# TRAINING A NEURAL NETWORK WITH GOOGLE TRENDS AND STOCK MARKET DATA

Example adapted from Dinov (2018), Chapter 11

In this case study, we are going to use the Google trends and stock market dataset. These daily data (between 2008 and 2009) can be used to examine the associations between Google search trends and the daily market index - Dow Jones Industrial Average.



Variables are:

- Index: Time Index of the Observation
- Date: Date of the observation (Format: YYYY-MM-DD)
- Unemployment: The Google Unemployment Index tracks queries related to "unemployment, social, social security, unemployment benefits" and so on.
- Rental: The Google Rental Index tracks queries related to “rent, apartments, for rent, rentals,” etc.
- RealEstate: The Google Real Estate Index tracks queries related to “real estate, mortgage, rent, apartments” and so on.
- Mortgage: The Google Mortgage Index tracks queries related to "mortgage, calculator, mortgage calculator, mortgage rates".
- Jobs: The Google Jobs Index tracks queries related to "jobs, city, job, resume, career, monster" and so forth.
- Investing: The Google Investing Index tracks queries related to "stock, finance,capital, yahoo finance, stocks", etc.
- DJI_Index: The Dow Jones Industrial (DJI) index. These data are interpolated from 5 records per week (Dow Jones stocks are traded on week-days only) to 7 days per week to match the constant 7-day records of the Google-Trends data.
- StdDJI: The standardized-DJI Index computed by: StdDJI ¼ 3 + (DJI-11,091)/ 1,501, where m ¼ 11,091 and s ¼ 1,501 are the approximate mean and standard-deviation of the DJI for the period (2005–2011).
- 30-Day Moving Average Data Columns: The 8 variables below are the 30-day moving averages of the 8 corresponding (raw) variables above.
    - Unemployment30MA,Rental30MA, RealEstate30MA, Mortgage30MA, Jobs30MA, Investing30MA, DJI_Index30MA, StdDJI_30MA
- 180-Day Moving Average Data Columns: The 8 variables below are the 180-day moving averages of the 8 corresponding (raw) variables.
    - Unemployment180MA, Rental180MA, RealEstate180MA, Mortgage180MA, Jobs180MA, Investing180MA, DJI_Index180MA, StdDJI_180MA

Here we use the RealEstate as our dependent variable.

Let’s see if the Google Real Estate Index could be predicted by other variables in the dataset.

****************************************

Written exercise 1:
In the Google Trends case study, which variable serves as the dependent variable?

****************************************

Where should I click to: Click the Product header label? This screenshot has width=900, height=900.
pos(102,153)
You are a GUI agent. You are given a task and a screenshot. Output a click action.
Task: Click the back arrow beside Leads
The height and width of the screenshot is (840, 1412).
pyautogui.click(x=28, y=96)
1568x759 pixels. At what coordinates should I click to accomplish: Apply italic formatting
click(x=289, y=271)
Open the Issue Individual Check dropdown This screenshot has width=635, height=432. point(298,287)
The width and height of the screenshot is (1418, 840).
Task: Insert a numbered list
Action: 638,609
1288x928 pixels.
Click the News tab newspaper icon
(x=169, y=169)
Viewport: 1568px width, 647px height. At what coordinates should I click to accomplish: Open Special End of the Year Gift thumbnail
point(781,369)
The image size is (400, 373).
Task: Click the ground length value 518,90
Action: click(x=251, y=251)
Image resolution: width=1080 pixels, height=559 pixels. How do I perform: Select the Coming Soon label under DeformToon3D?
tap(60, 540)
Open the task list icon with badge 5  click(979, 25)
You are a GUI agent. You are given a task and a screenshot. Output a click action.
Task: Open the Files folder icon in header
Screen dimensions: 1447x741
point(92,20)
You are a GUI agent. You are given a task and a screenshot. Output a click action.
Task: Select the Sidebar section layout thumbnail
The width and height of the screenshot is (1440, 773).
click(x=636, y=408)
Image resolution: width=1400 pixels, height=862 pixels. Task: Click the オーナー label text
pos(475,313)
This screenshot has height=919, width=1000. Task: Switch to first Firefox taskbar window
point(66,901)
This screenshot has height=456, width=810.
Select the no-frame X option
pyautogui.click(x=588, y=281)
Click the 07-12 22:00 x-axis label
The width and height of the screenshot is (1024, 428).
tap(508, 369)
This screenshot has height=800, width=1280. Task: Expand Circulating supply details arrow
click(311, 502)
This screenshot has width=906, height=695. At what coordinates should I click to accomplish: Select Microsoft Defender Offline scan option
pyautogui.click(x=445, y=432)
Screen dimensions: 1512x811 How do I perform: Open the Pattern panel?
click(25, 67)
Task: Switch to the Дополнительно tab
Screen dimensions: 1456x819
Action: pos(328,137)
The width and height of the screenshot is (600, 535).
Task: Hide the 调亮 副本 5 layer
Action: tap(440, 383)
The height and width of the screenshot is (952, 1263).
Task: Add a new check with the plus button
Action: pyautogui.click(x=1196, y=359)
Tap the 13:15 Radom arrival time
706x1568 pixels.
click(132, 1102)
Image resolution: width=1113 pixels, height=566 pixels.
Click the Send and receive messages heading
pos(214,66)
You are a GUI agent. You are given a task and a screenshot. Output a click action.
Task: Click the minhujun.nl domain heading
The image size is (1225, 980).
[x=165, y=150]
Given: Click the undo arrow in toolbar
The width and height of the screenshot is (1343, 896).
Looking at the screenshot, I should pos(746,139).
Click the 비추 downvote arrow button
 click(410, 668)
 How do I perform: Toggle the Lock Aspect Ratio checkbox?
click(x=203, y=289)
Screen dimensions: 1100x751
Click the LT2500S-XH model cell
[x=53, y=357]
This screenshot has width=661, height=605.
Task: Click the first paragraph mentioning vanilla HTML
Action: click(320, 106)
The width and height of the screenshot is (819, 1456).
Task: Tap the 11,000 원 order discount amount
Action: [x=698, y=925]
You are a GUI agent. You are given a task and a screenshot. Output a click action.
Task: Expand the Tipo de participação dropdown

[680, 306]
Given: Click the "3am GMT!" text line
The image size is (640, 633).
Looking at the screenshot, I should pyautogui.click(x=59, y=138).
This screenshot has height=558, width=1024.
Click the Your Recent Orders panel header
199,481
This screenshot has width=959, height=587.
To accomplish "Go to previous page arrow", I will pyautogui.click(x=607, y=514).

****************************************

Written exercise 2:
Output part of the listing as a Markdown table with the columns Row and Line, giving each line a row number and skipping blank lines. Start at the line that contains "This screenshot has width=906, height=695." and stop after the line that contains "[x=165, y=150]".

Full answer 1:
RealEstate, the Google Real Estate Index.

Full answer 2:
| Row | Line |
|---|---|
| 1 | This screenshot has width=906, height=695. At what coordinates should I click to accomplish: Select Microsoft Defender Offline scan option |
| 2 | pyautogui.click(x=445, y=432) |
| 3 | Screen dimensions: 1512x811 How do I perform: Open the Pattern panel? |
| 4 | click(25, 67) |
| 5 | Task: Switch to the Дополнительно tab |
| 6 | Screen dimensions: 1456x819 |
| 7 | Action: pos(328,137) |
| 8 | The width and height of the screenshot is (600, 535). |
| 9 | Task: Hide the 调亮 副本 5 layer |
| 10 | Action: tap(440, 383) |
| 11 | The height and width of the screenshot is (952, 1263). |
| 12 | Task: Add a new check with the plus button |
| 13 | Action: pyautogui.click(x=1196, y=359) |
| 14 | Tap the 13:15 Radom arrival time |
| 15 | 706x1568 pixels. |
| 16 | click(132, 1102) |
| 17 | Image resolution: width=1113 pixels, height=566 pixels. |
| 18 | Click the Send and receive messages heading |
| 19 | pos(214,66) |
| 20 | You are a GUI agent. You are given a task and a screenshot. Output a click action. |
| 21 | Task: Click the minhujun.nl domain heading |
| 22 | The image size is (1225, 980). |
| 23 | [x=165, y=150] |